100.0% of residents lived in urban areas, while 0.0% lived in rural areas.

There were 1,305 households in Campbell, of which 14.3% had children under the age of 18 living in them. Of all households, 33.8% were married-couple households, 19.5% were households with a male householder and no spouse or partner present, and 42.4% were households with a female householder and no spouse or partner present. About 45.4% of all households were made up of individuals and 35.4% had someone living alone who was 65 years of age or older.

There were 1,651 housing units, of which 21.0% were vacant. The homeowner vacancy rate was 4.0% and the rental vacancy rate was 23.5%.

Racial composition as of the 2020 census
| Race | Number | Percent |
|---|---|---|
| White | 1,637 | 62.7% |
| Black or African American | 177 | 6.8% |
| American Indian and Alaska Native | 11 | 0.4% |
| Asian | 39 | 1.5% |
| Native Hawaiian and Other Pacific Islander | 2 | 0.1% |
| Some other race | 352 | 13.5% |
| Two or more races | 392 | 15.0% |
| Hispanic or Latino (of any race) | 941 | 36.1% |

===2010 census===
In 2010 Campbell had a population of 2,479. There were 1,189 households with 93.7% of the population living in households. The population's ethnic and racial composition was 79.4% non-Hispanic white, 2.3% black alone with another 0.6% of the population reporting being black as well as other races, 0.2% Native American, 1.4% Asian, 0.2% of Pacific Islander descent, 0.2% non-Hispanic reporting some other race and 2.3% reporting two or more races. 15.5% of the population was Hispanic or Latino with 9.4% of the total population being Puerto Rican.

===2000 census===
As of the census of 2000, there were 2,677 people, 1,352 households, and 686 families residing in the CDP. The population density was 1,429.0 PD/sqmi. There were 1,853 housing units at an average density of 989.1 /sqmi. The racial makeup of the CDP was 94.55% White, 0.93% African American, 0.26% Native American, 0.86% Asian, 0.07% Pacific Islander, 1.72% from other races, and 1.61% from two or more races. Hispanic or Latino of any race were 4.45% of the population.

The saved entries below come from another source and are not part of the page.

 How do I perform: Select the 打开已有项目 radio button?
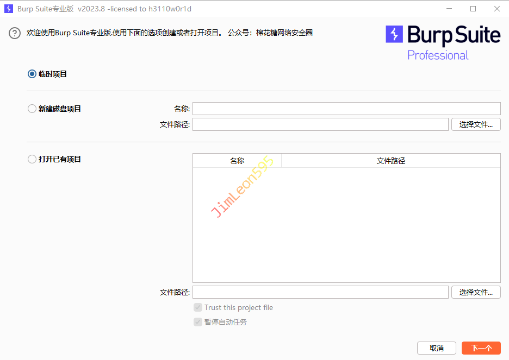tap(32, 159)
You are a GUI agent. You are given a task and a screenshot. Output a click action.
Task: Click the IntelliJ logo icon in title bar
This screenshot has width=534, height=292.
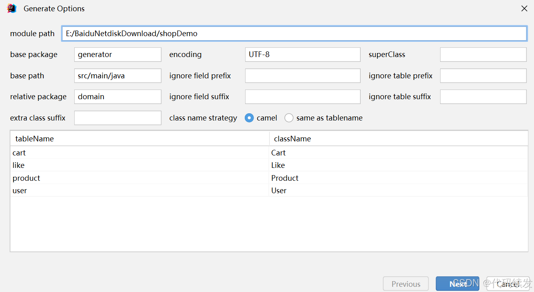pyautogui.click(x=12, y=8)

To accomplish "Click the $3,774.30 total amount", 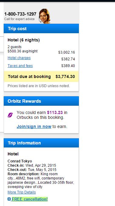I will [x=65, y=76].
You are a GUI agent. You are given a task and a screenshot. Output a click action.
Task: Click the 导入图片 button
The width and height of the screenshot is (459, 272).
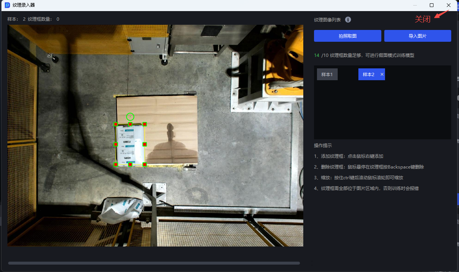coord(418,36)
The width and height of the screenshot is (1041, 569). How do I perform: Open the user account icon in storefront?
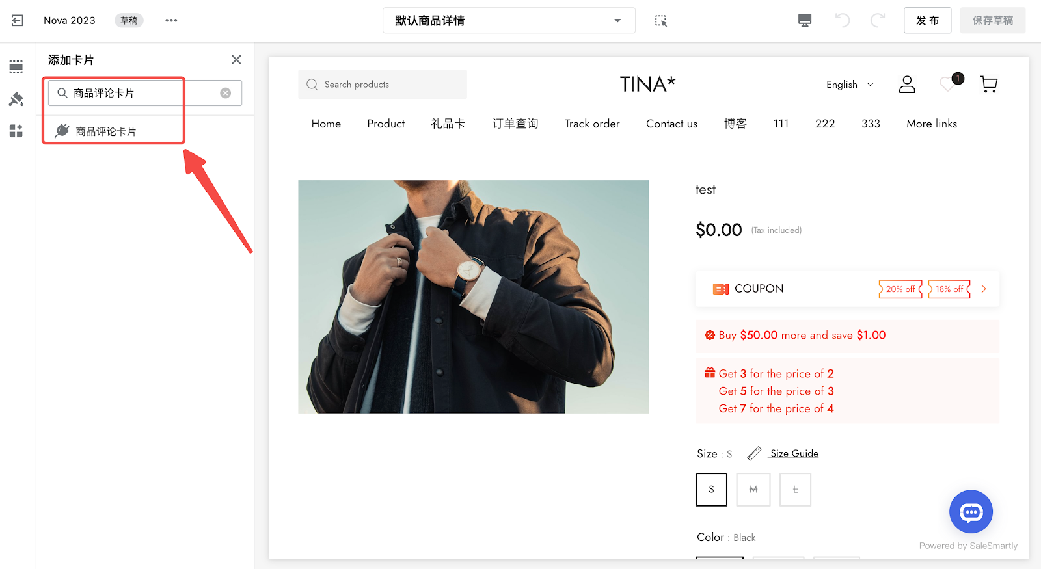[907, 84]
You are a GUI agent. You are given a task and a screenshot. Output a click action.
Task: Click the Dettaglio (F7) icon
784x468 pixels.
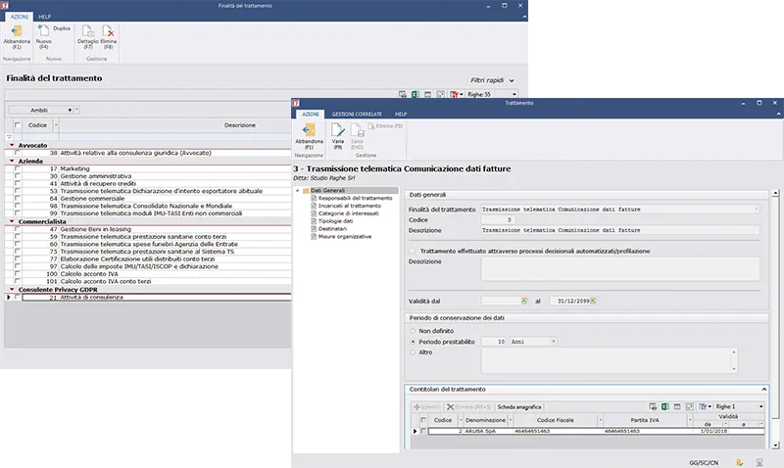click(87, 36)
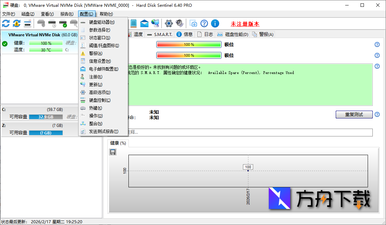This screenshot has width=386, height=225.
Task: Click the blue information toolbar icon
Action: click(x=215, y=23)
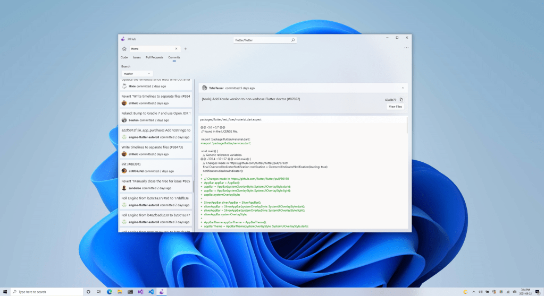Copy commit hash 42a6b79
Image resolution: width=544 pixels, height=296 pixels.
(x=401, y=99)
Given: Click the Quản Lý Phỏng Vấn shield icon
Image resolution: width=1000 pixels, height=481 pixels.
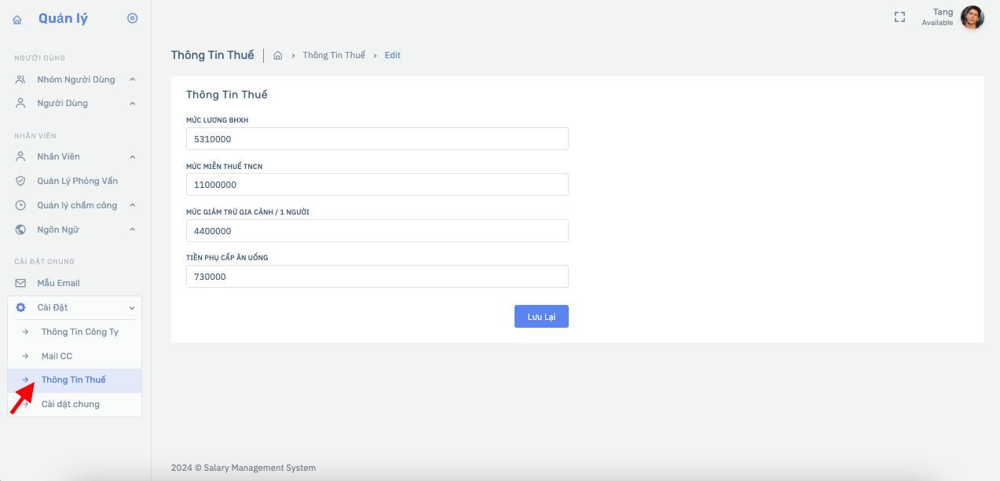Looking at the screenshot, I should click(21, 181).
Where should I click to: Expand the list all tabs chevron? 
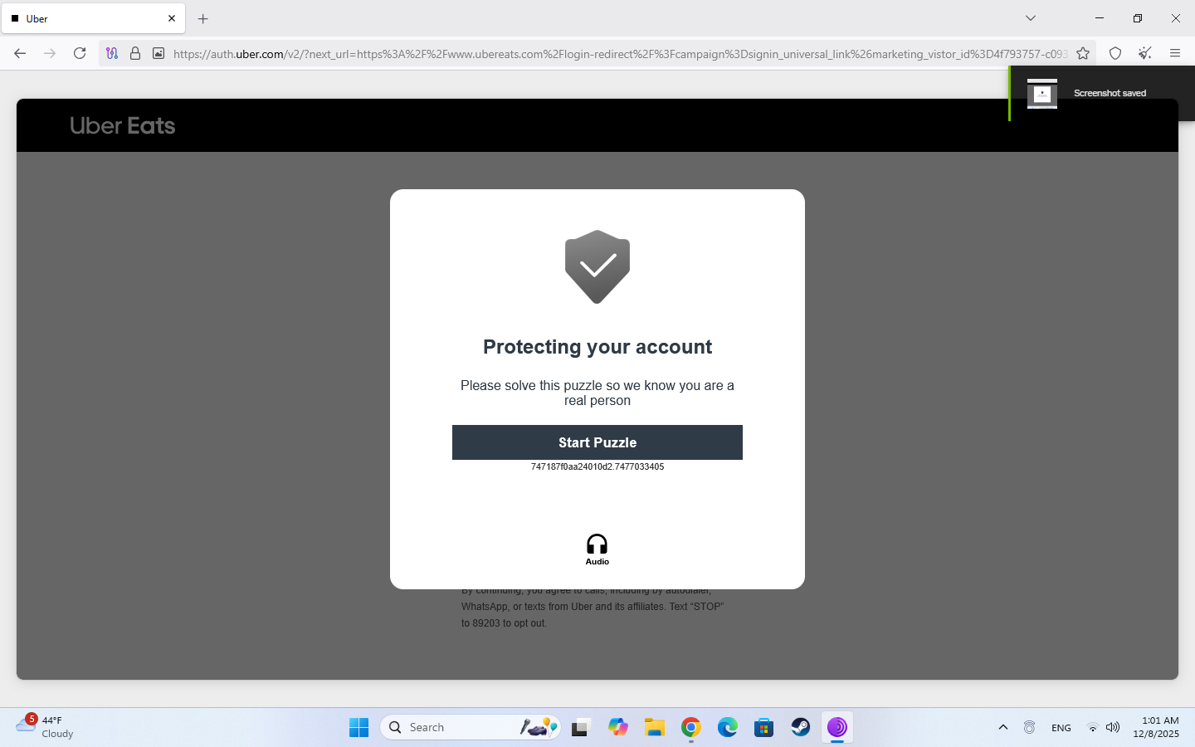[x=1031, y=18]
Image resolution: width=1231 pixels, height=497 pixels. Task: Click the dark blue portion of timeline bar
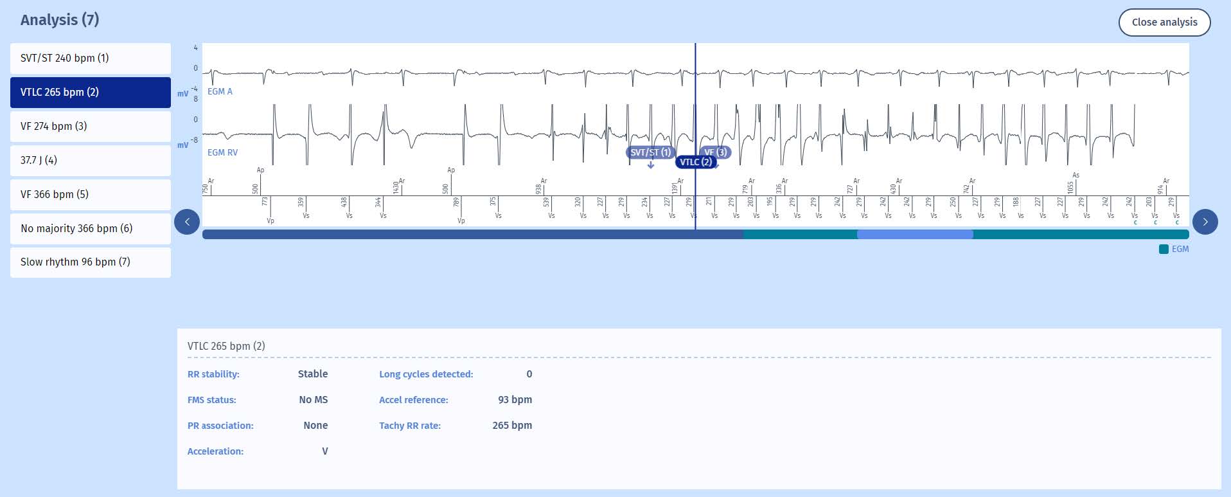coord(472,235)
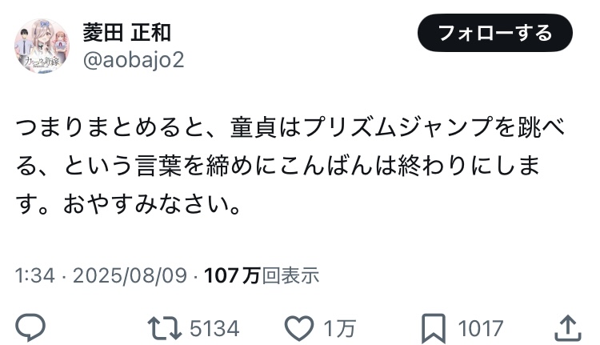Image resolution: width=600 pixels, height=345 pixels.
Task: Like the tweet with the heart icon
Action: point(299,328)
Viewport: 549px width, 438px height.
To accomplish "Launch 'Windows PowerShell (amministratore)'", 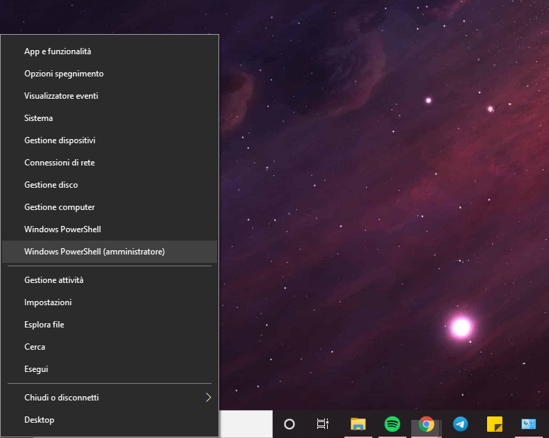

The ancestors of the population were German (18.2%), Irish (12.3%), English (10.9%), United States (5.4%), Swedish (3.2%), Italian (3.2%).

There were 1,352 households, out of which 11.9% had children under the age of 18 living with them, 41.6% were married couples living together, 7.0% had a female householder with no husband present, and 49.2% were non-families. 46.4% of all households were made up of individuals, and 39.7% had someone living alone who was 65 years of age or older. The average household size was 1.87 and the average family size was 2.58.

In the CDP, the population was spread out, with 13.3% under the age of 18, 3.5% from 18 to 24, 14.5% from 25 to 44, 16.0% from 45 to 64, and 52.7% who were 65 years of age or older. The median age was 67 years. For every 100 females, there were 71.1 males. For every 100 females age 18 and over, there were 65.5 males.

The median income for a household in the CDP was $26,373, and the median income for a family was $34,063. Males had a median income of $26,250 versus $24,609 for females. The per capita income for the CDP was $18,721. About 12.9% of families and 13.5% of the population were below the poverty line, including 34.2% of those under age 18 and 8.0% of those age 65 or over.